本节只讲了最朴素的方法,但实际上自动文摘有很多可优化的点,在第六次作业中完成。
1. Sentence Extraction
- Represent each sentence as a feature vector
- Compute score based on features
- Select n highest-ranking sentences
- Present in order in which they occur in text.
- Postprocessing to make summary more readable/concise
- Eliminate redundant sentences
- Replace anaphors/pronouns with noun phrases they refer to (指代消解)
- Delete subordinate clauses, parentheticals
根据句子的相似度+类pagerank方法来得到句子的重要程度。
在sentence extraction中,经常要加上一些feature:
- Fixed-phrase feature: certain phrases indicate summary, e.g. “in summary"
- Paragraph feature: Paragraph initial/final more likely to be important.

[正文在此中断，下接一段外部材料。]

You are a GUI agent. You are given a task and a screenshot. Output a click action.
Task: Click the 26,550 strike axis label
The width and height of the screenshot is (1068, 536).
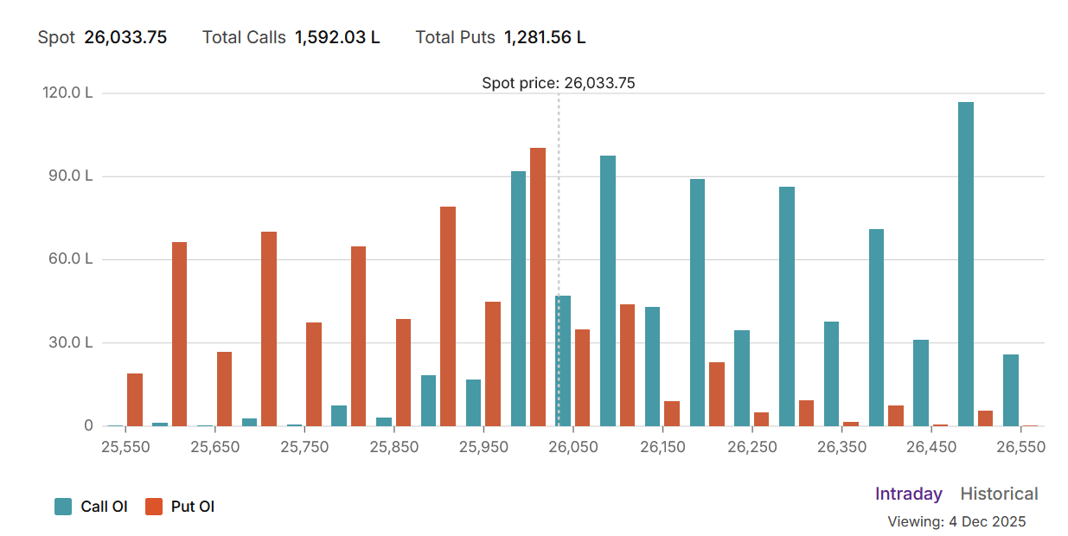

- Thematic word feature: Repetition is an indicator of importance
- Uppercase word feature: Uppercase often indicates named entities. (Taylor)
- Sentence length cut-off: Summary sentence should be > 5 words.
2. TextRank: Bringing Order into Text
把文章中的所有phrase抽取出来,如果一个词B落在以中心词A为中心,窗口大小为k的窗口中,A-B之间就增加一条边。每个短语的重要性就按照类似pagerank的方法来做。
Rouge评测
co-reference 指代消解
文本结构的检测:Lexical chain(词汇链)